Now The Oak Scare

There's always a crisis out there in the natural world

There's always a crisis out there in the natural world. If it isn't that the skylark is threatened with extinction, it's the passing of some species of fish due to the depredations of the fleets of - well, name your own delinquent country. Then there are trees. We did have a real disaster with the elms. Are they coming back just a little? Now the reputable BBC Wildlife tells us that European oaks are threatened. And indeed from a condition that can kill in a matter of years. There is a full-page picture of a mighty oak with its top branches bare of leaves. Is this a new plague like the elm disease or, the article, after scaring the hell out of some forestry owners, suggests is this just over-reaction to what, after all, is a natural event? If you have any old oaks around you, have a look. Nevertheless, since the mid-1980s oak trees have been dying in their prime in many sites in southern England. Oaks, which normally live to be 300 to 400 years, are dying as young as 40, writes Lynn Hunt. In Sherwood Forest, trees have lost on average, more than half of their crown density. And a survey across Europe has shown that the common or pedunculate oak, Quercus robur, i.e., the great spreading oak of oaks, is doing far worse than others. You may remember that we (i.e., the powers that be) chose the sessile oak, Quercus petraea as our national tree. Why? Don't know.
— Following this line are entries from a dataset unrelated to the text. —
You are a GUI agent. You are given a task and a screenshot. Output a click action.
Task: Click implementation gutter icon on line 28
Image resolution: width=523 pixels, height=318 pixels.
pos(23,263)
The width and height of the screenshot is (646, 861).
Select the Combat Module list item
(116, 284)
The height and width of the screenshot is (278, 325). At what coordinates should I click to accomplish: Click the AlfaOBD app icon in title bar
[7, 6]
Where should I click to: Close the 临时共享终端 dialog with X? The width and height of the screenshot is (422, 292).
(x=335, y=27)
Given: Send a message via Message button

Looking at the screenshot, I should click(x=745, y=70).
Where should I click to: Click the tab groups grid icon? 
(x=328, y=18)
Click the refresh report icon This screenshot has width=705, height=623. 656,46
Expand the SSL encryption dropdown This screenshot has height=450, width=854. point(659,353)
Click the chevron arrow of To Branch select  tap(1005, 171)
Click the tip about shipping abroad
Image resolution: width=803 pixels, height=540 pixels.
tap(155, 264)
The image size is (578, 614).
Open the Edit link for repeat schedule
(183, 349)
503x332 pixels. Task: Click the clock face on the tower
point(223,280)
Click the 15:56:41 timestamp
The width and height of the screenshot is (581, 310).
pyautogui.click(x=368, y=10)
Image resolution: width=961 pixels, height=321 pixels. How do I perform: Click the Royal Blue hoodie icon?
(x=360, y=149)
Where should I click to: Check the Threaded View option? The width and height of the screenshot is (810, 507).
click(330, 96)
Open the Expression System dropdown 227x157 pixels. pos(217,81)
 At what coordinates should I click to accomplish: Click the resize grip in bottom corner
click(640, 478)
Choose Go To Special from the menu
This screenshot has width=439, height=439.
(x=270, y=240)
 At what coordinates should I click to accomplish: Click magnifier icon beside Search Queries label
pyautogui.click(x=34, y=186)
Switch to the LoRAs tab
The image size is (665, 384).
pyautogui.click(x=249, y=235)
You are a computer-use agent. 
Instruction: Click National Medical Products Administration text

Back to the pedunculate oaks: The article states that more than three-quarters of them have lost at least 25 per cent of their leaves. Mind you, it's not the first time that oaks have suffered. The article tells us that in the early 1920s, common oaks died in alarming numbers in Britain. Honey fungus and oak mildew were the causes. It may be that climate change is the cause. In southern Europe the cork oak and the holm or evergreen oak have been having a bad time for a decade. In Germany, two excessively cold winters in the 1980s were blamed for die-back. Air pollution maybe, too. Oliver Rackham, a well-known Cambridge botanist says that oaks have recovered from die-back episodes in the past: "The evidence indicates that it is part of the normal behaviour of the tree." Another botanist, Tony Whitbread, warns, however, "No one is sure whether there's a problem until it's too late."

A tree with die-back, we learn has a black tarry substance weeping from the trunk. Well, we'll hear if there is a problem in this country. Meanwhile, keep on planting your acorns.